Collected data
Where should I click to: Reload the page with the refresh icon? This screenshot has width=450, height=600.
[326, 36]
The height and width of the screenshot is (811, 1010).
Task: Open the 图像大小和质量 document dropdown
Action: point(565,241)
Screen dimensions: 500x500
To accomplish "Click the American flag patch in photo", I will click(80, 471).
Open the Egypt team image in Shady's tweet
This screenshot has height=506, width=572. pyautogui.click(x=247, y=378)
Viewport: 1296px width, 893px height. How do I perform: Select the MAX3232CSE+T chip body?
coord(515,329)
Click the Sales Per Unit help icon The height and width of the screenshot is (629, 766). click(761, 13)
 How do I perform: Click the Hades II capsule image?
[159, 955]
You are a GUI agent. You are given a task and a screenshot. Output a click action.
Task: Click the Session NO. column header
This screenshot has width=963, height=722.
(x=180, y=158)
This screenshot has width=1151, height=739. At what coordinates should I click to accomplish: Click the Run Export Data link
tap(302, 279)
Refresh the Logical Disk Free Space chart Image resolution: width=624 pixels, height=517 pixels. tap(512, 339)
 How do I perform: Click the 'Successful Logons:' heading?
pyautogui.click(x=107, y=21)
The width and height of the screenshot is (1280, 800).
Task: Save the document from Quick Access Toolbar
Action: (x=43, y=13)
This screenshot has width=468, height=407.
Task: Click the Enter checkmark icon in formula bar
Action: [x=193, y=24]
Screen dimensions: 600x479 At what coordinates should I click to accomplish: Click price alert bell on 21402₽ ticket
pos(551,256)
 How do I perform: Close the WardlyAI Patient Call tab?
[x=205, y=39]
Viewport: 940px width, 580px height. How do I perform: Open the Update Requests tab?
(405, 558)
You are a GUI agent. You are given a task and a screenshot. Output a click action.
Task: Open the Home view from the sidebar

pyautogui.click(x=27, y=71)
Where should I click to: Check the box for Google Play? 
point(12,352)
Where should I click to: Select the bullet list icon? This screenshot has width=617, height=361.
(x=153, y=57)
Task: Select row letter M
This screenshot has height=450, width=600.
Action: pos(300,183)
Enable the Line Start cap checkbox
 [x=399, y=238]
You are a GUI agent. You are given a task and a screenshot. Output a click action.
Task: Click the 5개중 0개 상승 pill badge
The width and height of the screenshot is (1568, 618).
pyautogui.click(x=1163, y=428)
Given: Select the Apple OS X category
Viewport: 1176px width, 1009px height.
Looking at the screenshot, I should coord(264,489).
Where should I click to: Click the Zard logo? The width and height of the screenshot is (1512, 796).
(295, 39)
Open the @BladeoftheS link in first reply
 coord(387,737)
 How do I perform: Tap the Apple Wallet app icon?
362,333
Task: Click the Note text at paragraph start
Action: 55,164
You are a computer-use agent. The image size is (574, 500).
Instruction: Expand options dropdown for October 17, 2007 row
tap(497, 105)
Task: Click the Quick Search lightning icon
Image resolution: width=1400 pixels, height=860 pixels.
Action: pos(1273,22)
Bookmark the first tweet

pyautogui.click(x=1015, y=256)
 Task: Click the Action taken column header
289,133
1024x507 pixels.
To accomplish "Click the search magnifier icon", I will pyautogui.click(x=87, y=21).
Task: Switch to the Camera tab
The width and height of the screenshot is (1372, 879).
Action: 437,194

(Task brief): Each line above should be duplicated without any alteration.

(Answer to this exercise):
Where should I click to: Reload the page with the refresh icon? This screenshot has width=450, height=600.
[326, 36]
The height and width of the screenshot is (811, 1010).
Task: Open the 图像大小和质量 document dropdown
Action: point(565,241)
Screen dimensions: 500x500
To accomplish "Click the American flag patch in photo", I will click(80, 471).
Open the Egypt team image in Shady's tweet
This screenshot has height=506, width=572. pyautogui.click(x=247, y=378)
Viewport: 1296px width, 893px height. How do I perform: Select the MAX3232CSE+T chip body?
coord(515,329)
Click the Sales Per Unit help icon The height and width of the screenshot is (629, 766). click(761, 13)
 How do I perform: Click the Hades II capsule image?
[159, 955]
You are a GUI agent. You are given a task and a screenshot. Output a click action.
Task: Click the Session NO. column header
This screenshot has width=963, height=722.
(x=180, y=158)
This screenshot has width=1151, height=739. At what coordinates should I click to accomplish: Click the Run Export Data link
tap(302, 279)
Refresh the Logical Disk Free Space chart Image resolution: width=624 pixels, height=517 pixels. tap(512, 339)
 How do I perform: Click the 'Successful Logons:' heading?
pyautogui.click(x=107, y=21)
The width and height of the screenshot is (1280, 800).
Task: Save the document from Quick Access Toolbar
Action: (x=43, y=13)
This screenshot has width=468, height=407.
Task: Click the Enter checkmark icon in formula bar
Action: [x=193, y=24]
Screen dimensions: 600x479 At what coordinates should I click to accomplish: Click price alert bell on 21402₽ ticket
pos(551,256)
 How do I perform: Close the WardlyAI Patient Call tab?
[x=205, y=39]
Viewport: 940px width, 580px height. How do I perform: Open the Update Requests tab?
(405, 558)
You are a GUI agent. You are given a task and a screenshot. Output a click action.
Task: Open the Home view from the sidebar

pyautogui.click(x=27, y=71)
Where should I click to: Check the box for Google Play? 
point(12,352)
Where should I click to: Select the bullet list icon? This screenshot has width=617, height=361.
(x=153, y=57)
Task: Select row letter M
This screenshot has height=450, width=600.
Action: pos(300,183)
Enable the Line Start cap checkbox
 [x=399, y=238]
You are a GUI agent. You are given a task and a screenshot. Output a click action.
Task: Click the 5개중 0개 상승 pill badge
The width and height of the screenshot is (1568, 618).
pyautogui.click(x=1163, y=428)
Given: Select the Apple OS X category
Viewport: 1176px width, 1009px height.
Looking at the screenshot, I should coord(264,489).
Where should I click to: Click the Zard logo? The width and height of the screenshot is (1512, 796).
(295, 39)
Open the @BladeoftheS link in first reply
 coord(387,737)
 How do I perform: Tap the Apple Wallet app icon?
362,333
Task: Click the Note text at paragraph start
Action: 55,164
You are a computer-use agent. The image size is (574, 500).
Instruction: Expand options dropdown for October 17, 2007 row
tap(497, 105)
Task: Click the Quick Search lightning icon
Image resolution: width=1400 pixels, height=860 pixels.
Action: pos(1273,22)
Bookmark the first tweet

pyautogui.click(x=1015, y=256)
 Task: Click the Action taken column header
289,133
1024x507 pixels.
To accomplish "Click the search magnifier icon", I will pyautogui.click(x=87, y=21).
Task: Switch to the Camera tab
The width and height of the screenshot is (1372, 879).
Action: 437,194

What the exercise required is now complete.